** START INPUT DATA **

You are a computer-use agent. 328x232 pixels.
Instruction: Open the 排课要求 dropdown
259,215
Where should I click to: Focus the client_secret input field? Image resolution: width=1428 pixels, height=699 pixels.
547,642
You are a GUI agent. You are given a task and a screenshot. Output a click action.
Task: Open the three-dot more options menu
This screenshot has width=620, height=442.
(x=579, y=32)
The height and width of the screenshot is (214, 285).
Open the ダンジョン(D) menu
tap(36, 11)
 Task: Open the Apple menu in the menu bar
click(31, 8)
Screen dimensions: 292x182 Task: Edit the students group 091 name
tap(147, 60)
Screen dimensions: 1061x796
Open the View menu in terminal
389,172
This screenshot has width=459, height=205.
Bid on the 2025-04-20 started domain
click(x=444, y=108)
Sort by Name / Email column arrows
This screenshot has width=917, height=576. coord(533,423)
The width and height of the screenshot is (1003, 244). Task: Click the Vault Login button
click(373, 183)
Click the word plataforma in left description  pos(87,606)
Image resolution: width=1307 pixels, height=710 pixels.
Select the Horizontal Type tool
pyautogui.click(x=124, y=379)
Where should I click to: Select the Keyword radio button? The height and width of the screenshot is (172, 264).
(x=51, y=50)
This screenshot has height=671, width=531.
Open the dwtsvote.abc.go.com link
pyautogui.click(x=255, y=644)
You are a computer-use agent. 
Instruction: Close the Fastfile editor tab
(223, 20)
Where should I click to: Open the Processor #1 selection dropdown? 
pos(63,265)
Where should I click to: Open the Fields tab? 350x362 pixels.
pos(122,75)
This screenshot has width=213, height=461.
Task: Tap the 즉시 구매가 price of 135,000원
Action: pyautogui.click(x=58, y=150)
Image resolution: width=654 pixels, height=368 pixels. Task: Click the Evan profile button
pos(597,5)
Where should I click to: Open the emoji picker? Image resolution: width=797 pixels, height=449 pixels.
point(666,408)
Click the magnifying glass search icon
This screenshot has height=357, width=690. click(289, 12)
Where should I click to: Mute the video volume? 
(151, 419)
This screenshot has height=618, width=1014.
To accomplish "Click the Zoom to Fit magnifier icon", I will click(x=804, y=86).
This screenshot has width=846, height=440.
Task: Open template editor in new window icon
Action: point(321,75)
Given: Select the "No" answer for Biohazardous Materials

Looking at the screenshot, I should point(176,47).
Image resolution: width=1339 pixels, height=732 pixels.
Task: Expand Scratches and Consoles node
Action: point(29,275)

** END INPUT DATA **

## REQUIREMENT
Collect every line from the records above that contains the word "computer", copying each one unchanged.

## RESPONSE TO THIS TASK
You are a computer-use agent. 328x232 pixels.
You are a computer-use agent. 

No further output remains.